Now we start writing our state transition equation. Let f[i][j] to indicate "the number of ways to fill capacity j with the first i items". Then we can get the equation below.

f[i][j] = f[i - 1][j] + f[i - 1][j - i] + f[i - 1][j - 2*i] + f[i - 1][j - 3*i] + ...

The time compexity is O(n^2logn), which is still too complex.

Since it's "complete knapsack", we can optimize the equation. We notice that there is a relation between f[i][j] and f[i][j - i].

f[i][j] = f[i - 1][j] + f[i - 1][j - i] + f[i - 1][j - 2*i] + f[i - 1][j - 3*i] + ... 
f[i][j - i] =           f[i - 1][j - i] + f[i - 1][j - 2*i] + f[i - 1][j - 3*i] +f[i - 1][j - 4*i] + ...

So the equation could be converted to f[i][j] = f[i - 1][j] + f[i][j - i]. Now the time complexity is O(n^2). In practice, we can further reduce its space complexity by scoll array. The code below is an implemention of it.

#include <iostream>
#include <algorithm>

using namespace std;

static const int N = 1001;
static const int M = 1e9 + 7;
int n;
int f[N];

int main(){
    cin >> n;

    f[0] = 1;
    for(int i = 1; i <= n; i++){
        for(int j = i; j <= n; j++){
            f[j] = f[j] + f[j - i];
            f[j] = f[j] % M;
        }
    }

    cout << f[n];
}

Algorithm B: Construct State Transition Equation In a Clear Way

In fact, the conversion in Algorithm A is an important method in math, which is "conversion and transformation". However, is there a way to directly solve the problem? The answer is YES!

We could use f[i][j] to indicate the conditions that sum i numbers to j. This is easy to understand but the key is how to construct the state transition equation.

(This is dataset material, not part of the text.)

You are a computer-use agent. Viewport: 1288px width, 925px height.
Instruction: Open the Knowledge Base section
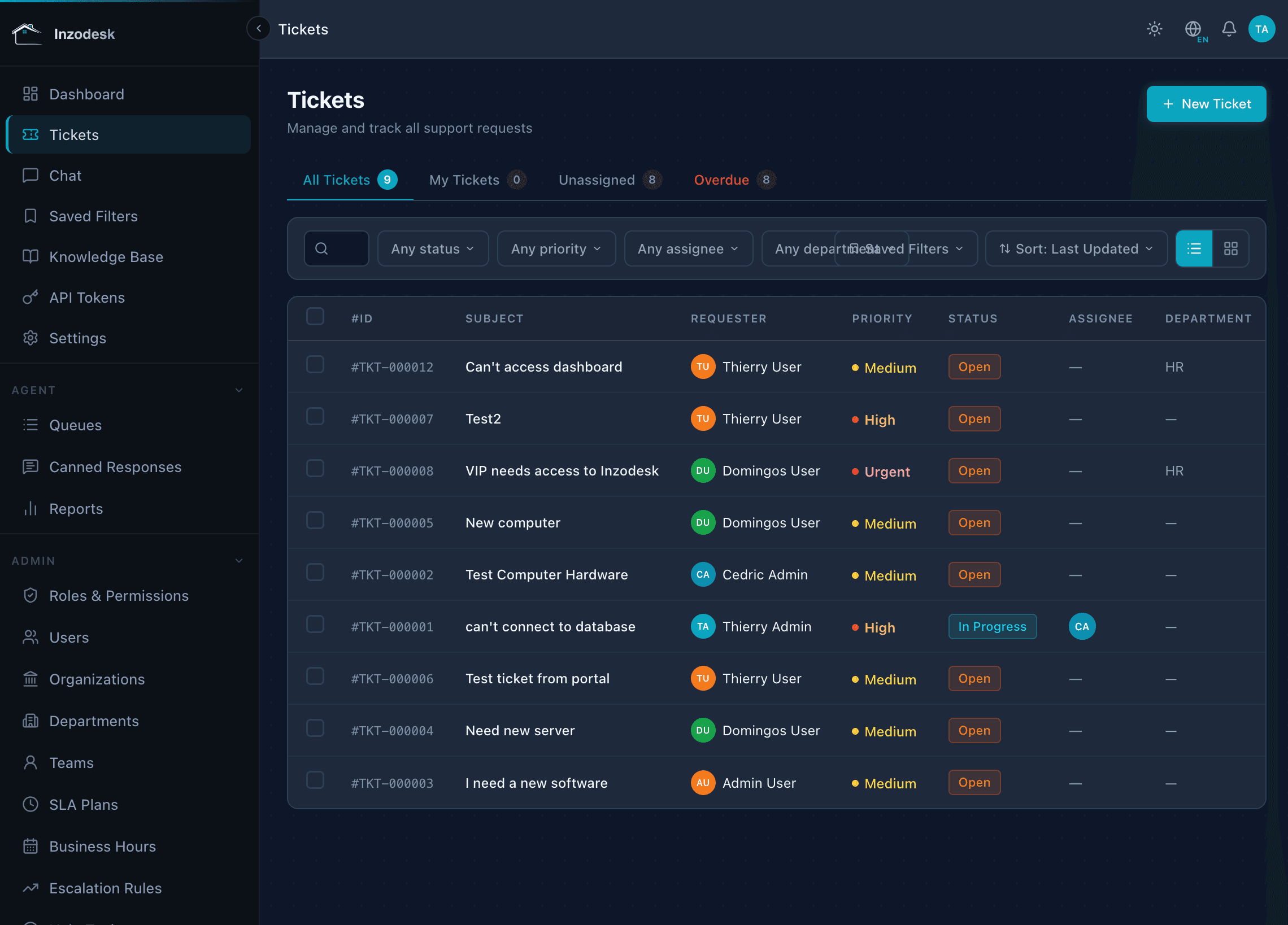click(x=105, y=256)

When we think of f[i][j], we can divide this state into two parts, as shown in the picture below.

image.png

All the conditions of f[i][j] consists of two parts, which are the numbers without any "1" and the numbers with at least one "1". Obviously, the part with at least one "1" could be described as f[i - 1][j - 1], which means that now there are i - 1 numbers construct number j - 1, and we add a single "1" to all of them, getting a group of conditions that has at least one "1".

What about the other part? Here is the magic! Let group A is a group with i numbers and there sum is j. Now we don't know if there is any "1" in A. However, what if we add each number in A with "1"? All the numbers will be larger than 1 and the sum of them will come to j + i because we add i times totally.

Let's reverse this process. There are originally i numbers in A and there sum is j - i. Then we add "1" to each member of A and we get a group whose sum is j and there are no "1" in the group.

In conclusion, the state transition equation could be expressed as below.

f[i][j] = f[i - 1][j - 1] + f[i][j - i];

And the result is the sum from f[1][n] to f[n][n].

After the optimization of space complexity, the code may like this.

#include <iostream>
#include <algorithm>

using namespace std;

static const int N = 1001;
static const int M = 1e9 + 7;
int n;
int f[N];

int main(){
    cin >> n;

    int r = 0;
    for(int i = 1; i <= n; i++){
        int temp = f[i];
        for(int j = 1; j <= i - 1; j++){
            f[j] = 0;
        }
        f[i] = 1;
        for(int j = i + 1; j <= n; j++){
            int t = f[j];
            f[j] = (temp + f[j - i]) % M;
            temp = t;
        }
        r += f[n];
        r = r % M;
    }

    cout << r;
}

Conclusion

Well, I can't tell which method is better. They are two different ways leading to the same end. The second method is very ingenious but I think learning the first method is more important because it makes us to convert unknown problems to the field we are familiar with.